3. Municipal officers should be chosen solely for business ability and personal integrity.

4. Municipal officers should be independent of political parties, halls, bosses, and factions.

5. The care of city property, the management of city franchises, the collection and expenditure of city revenues, the development of systems of rapid transit, and the impartial and vigorous enforcement of labor legislation and of measures for the improvement of the homes of the industrial classes can safely be intrusted only to officers chosen under the operation of these principles.

An effort will be made to close the Louisville (Ky.) pool-rooms under the Gambling law. It is contended that selling pools on horse-races is just as much gambling as setting up Faro, and more vicious, since rich and poor are alike allowed to play. The Louisville pool-rooms practically control poolroom operations all over the country, and in some years the turf exchange has done $6,000,000 worth of business in a season.

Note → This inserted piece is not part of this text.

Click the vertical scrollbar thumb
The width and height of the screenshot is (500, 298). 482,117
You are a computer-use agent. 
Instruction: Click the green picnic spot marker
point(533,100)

The New York Board of Aldermen adopted a resolution stating that the census enumeration fell short of the total population of that city about 200,000, and demanding an official recount. It is charged that there is a conspiracy in the census bureau to deny the city of New York its just representation in Congress, and that Superintendent Porter and his associates have used their power for partisan ends.

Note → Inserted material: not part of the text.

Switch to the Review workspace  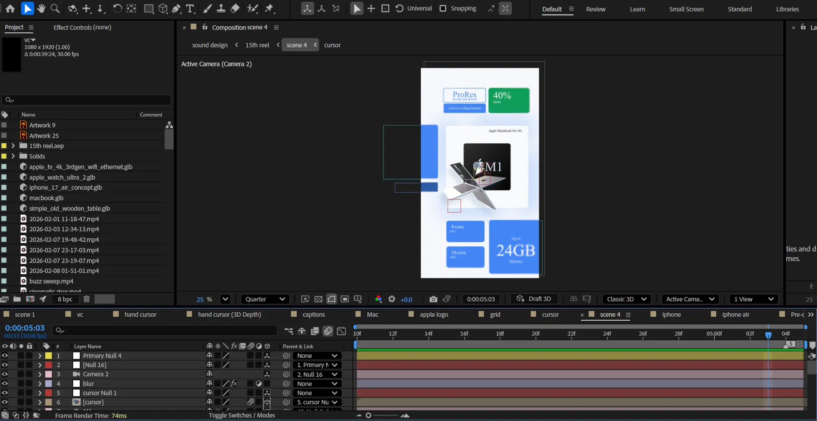596,9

A Louisville (Ky.) paper charges that certain contractors have defrauded the city of $13,000, with the connivance of the mayor and city engineer. Up to the present, three hundred and sixty carloads of granite have been delivered, and it is charged that every one of the loads was short weight to the extent of five tons. This robbery has been made possible by the criminal negligence on the part of the city officials, who, it is alleged, knew of the fraud six months ago.

AN EXAMPLE OF ANARCHY. The undesirability of doing away with the restraints of government before the people are sufficiently adapted to the social state to live together in harmony without such restraints is well shown by the following description of a county in eastern Kentucky:

"On last Saturday the first term of court held in Perry County for two years was opened by Judge Lilly. The court-house was burned some time ago, and as no steps have ever been taken towards its rebuilding, the judge was compelled to administer justice in a tent. As his life had been threatened, he did not venture to enter the county until he had secured an escort of several companies of militia.

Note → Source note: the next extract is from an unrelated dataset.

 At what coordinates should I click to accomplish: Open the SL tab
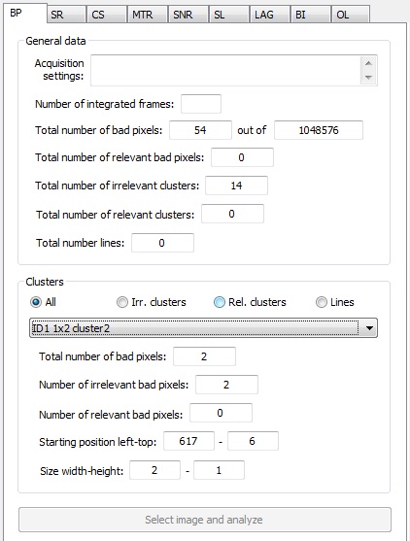(x=229, y=15)
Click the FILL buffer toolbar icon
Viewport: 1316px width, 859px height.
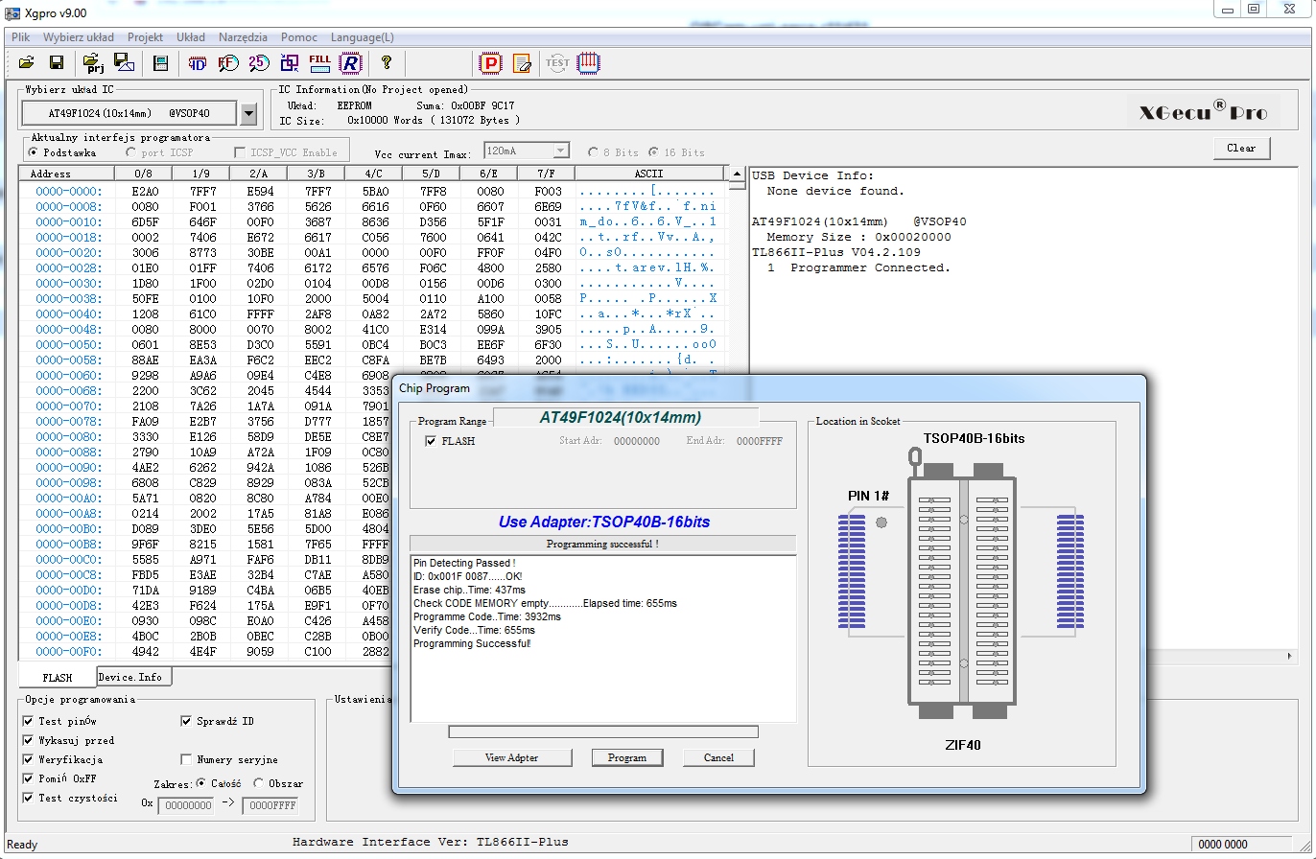(x=320, y=63)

"Judge Lilly did not mince words in his instructions to the grand jury. I have missed several terms of my court in your county,' he began, and for reasons well

known. I was satisfied that a court could not be held, and, having had my life threatened, had every reason to believe I would be assassinated if I came to Perry.' He told them plainly that the whole question rested with them, whether they wanted a court to bring offenders to justice. Continuing, he said, 'I now turn to a page in the statutes of Kentucky which defines the word “murder,” and the law upon that subject. It seems that the people of Perry do not know that there is such a word. Why, gentlemen, this county is over seventy years old, and but one man in all that time has been convicted for murder, and he for a small term of years in the penitentiary, though five hundred men have been murdered in the county, over three hundred of them in the last twenty years. This is appalling; and I again ask you, do you want justice? The records show you these things. I have called this extra term of court to give you one more opportunity. Now, do your duty. I am frank to say that if this court amounts to nothing, there will be no use of ever again trying to hold court in Perry.'

"Monday was election day, and, of course, Court did not sit. Reports of riots and murders had come in from various precincts when the courier started for civilization on Tuesday. At that time four hundred armed outlaws were camped about the place where court is held, while three companies of militia protected the judge, who sleeps with armed soldiers in his room. He had made his will, and frankly admitted that he hardly expected to get out alive. All food was tested before being eaten, and no man was allowed to enter the town until he had been searched.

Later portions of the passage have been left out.